Sciencemadness Discussion Board

Copper compound on aluminum foil??

bigtrevs98 - 10-5-2015 at 20:49

So I was making copper(ii) acetate (again) and I got what I think to be like copper oxide sludge but I doubt it (and if I'm wrong please correct me) building up on the sides of the copper while the solution evaporates. (1:1 3% h2o2/5% acetic acid.
Well some of the "copper oxide" got on some aluminum foil I had laying around in. The light blue-green sludge automatically got little grey specks in it.
So I decided to try to recreate it and see if anything new would happen. I took BB size ball of the sludge and put it on a piece of foil and folded the foil onto the sludge. It began to get hot and even smoked a little. I open it up and it looked like it kinda burnt it... uhh what happened?

1431319619794.jpg - 391kB 1431319649706.jpg - 359kB
Edit: after the sludge Burns up it turns red/brown

[Edited on 11-5-2015 by bigtrevs98]

1431319787634.jpg - 359kB

Mesa - 10-5-2015 at 21:11

You may want to study the "reactivity series" a bit...

blogfast25 - 11-5-2015 at 05:08

3 Cu<sup>2+</sup>(aq) + 2 Al(s) === > 3 Cu(s) + 2 Al<sup>3+</sup>(aq)

Quite exothermic. Don't mix copper solutions with Al metal.

Milan - 11-5-2015 at 05:10

Quote: Originally posted by bigtrevs98  
So I was making copper(ii) acetate (again) and I got what I think to be like copper oxide sludge but I doubt it (and if I'm wrong please correct me) building up on the sides of the copper while the solution evaporates. (1:1 3% h2o2/5% acetic acid.
Well some of the "copper oxide" got on some aluminum foil I had laying around in. The light blue-green sludge automatically got little grey specks in it.
So I decided to try to recreate it and see if anything new would happen. I took BB size ball of the sludge and put it on a piece of foil and folded the foil onto the sludge. It began to get hot and even smoked a little. I open it up and it looked like it kinda burnt it... uhh what happened?

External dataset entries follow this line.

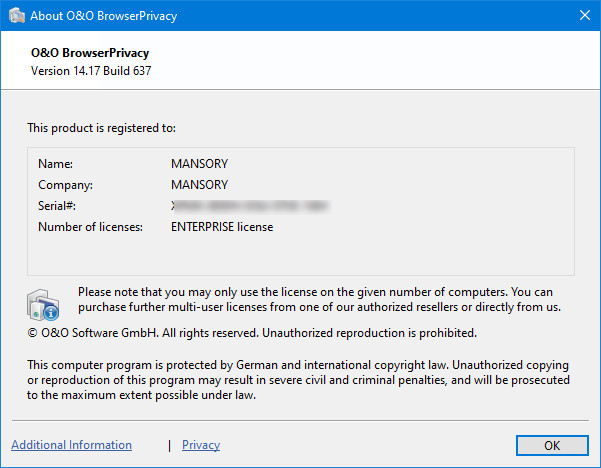This screenshot has width=601, height=468.
Task: Select the O&O BrowserPrivacy product heading
Action: click(x=91, y=53)
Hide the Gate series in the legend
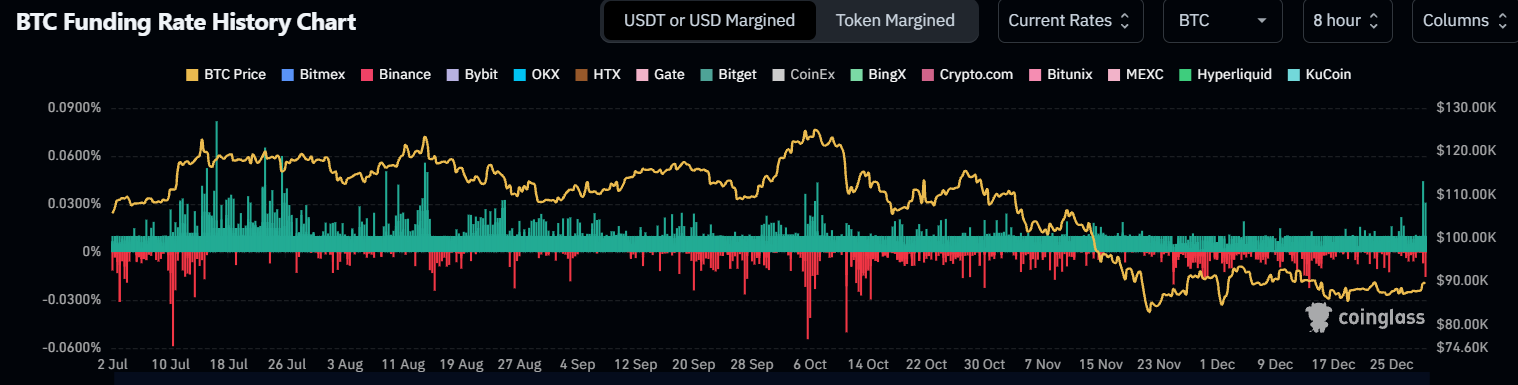The image size is (1518, 385). (x=659, y=74)
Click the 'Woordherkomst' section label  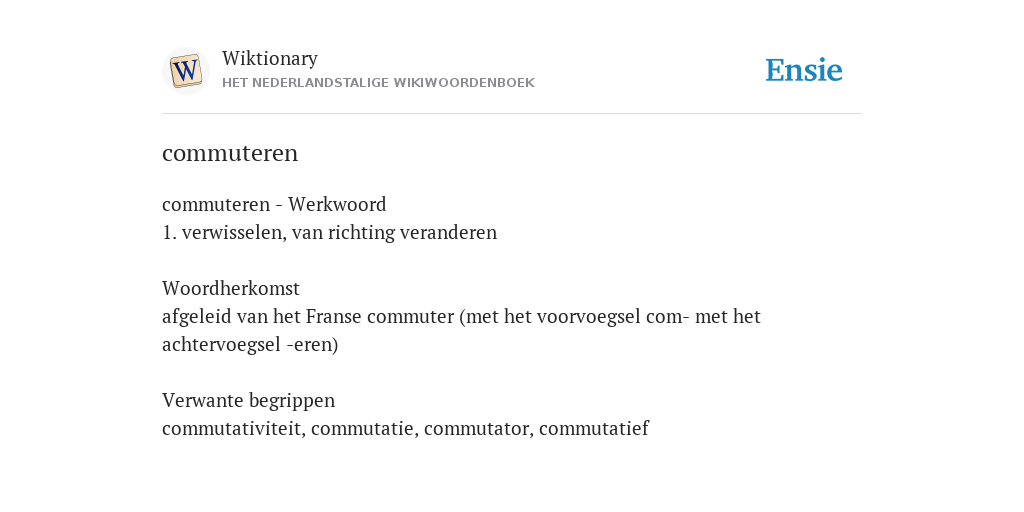point(231,288)
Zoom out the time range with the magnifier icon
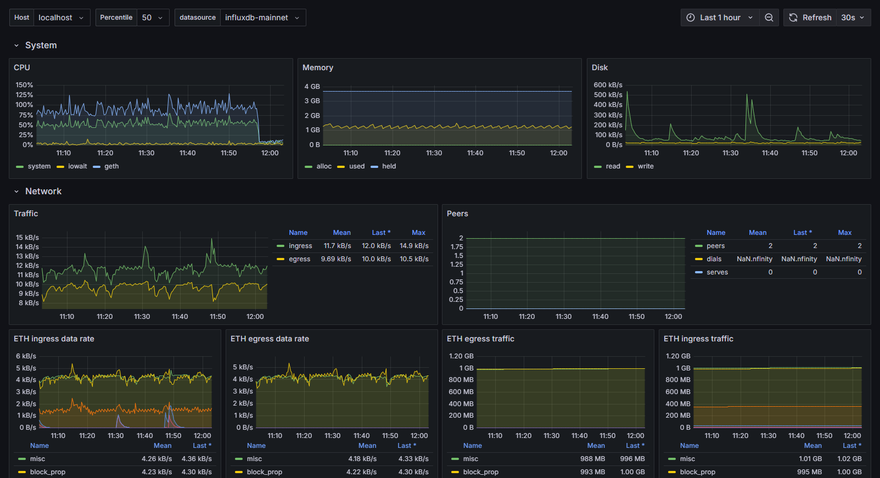Screen dimensions: 880x478 point(769,18)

Edit: after the sludge Burns up it turns red/brown

[Edited on 11-5-2015 by bigtrevs98]


In the sludge you have copper and acetate ions, copper was displaced out of the solution by aluminium ions, because aluminium is more reactive than copper, the red/brown color is powdered copper metal. Again as Mesa said study the reactivity series a bit. Wikipedia's the best place to start so here a link: http://en.wikipedia.org/wiki/Reactivity_series

Edit: Look like blogfast beat me to it while I was typing

[Edited on 11-5-2015 by Milan]

bigtrevs98 - 11-5-2015 at 15:37

That you both for the link I kinda skimmed it a bit (a bit busy will read asap tho) but one of my "kinda" questions weren't answered . Was it copper oxide that was built up on the copper (at start it was clean copper)or something else?

Edit: so why is the light blue stuff taking over my copper acetate???

[Edited on 11-5-2015 by bigtrevs98]

1431387819831.jpg - 344kB

Texium - 11-5-2015 at 15:42

No, CuO is black. If it's blue-green or bluish white, it's likely copper acetate or copper oxy-acetate, respectively. The second picture looks somewhat like copper oxy-acetate but it's really hard to tell because of the low quality. It's formed partially when you dissolve copper in a mix of acetic acid and hydrogen peroxide, or in larger amounts with more concentrated peracetic acid.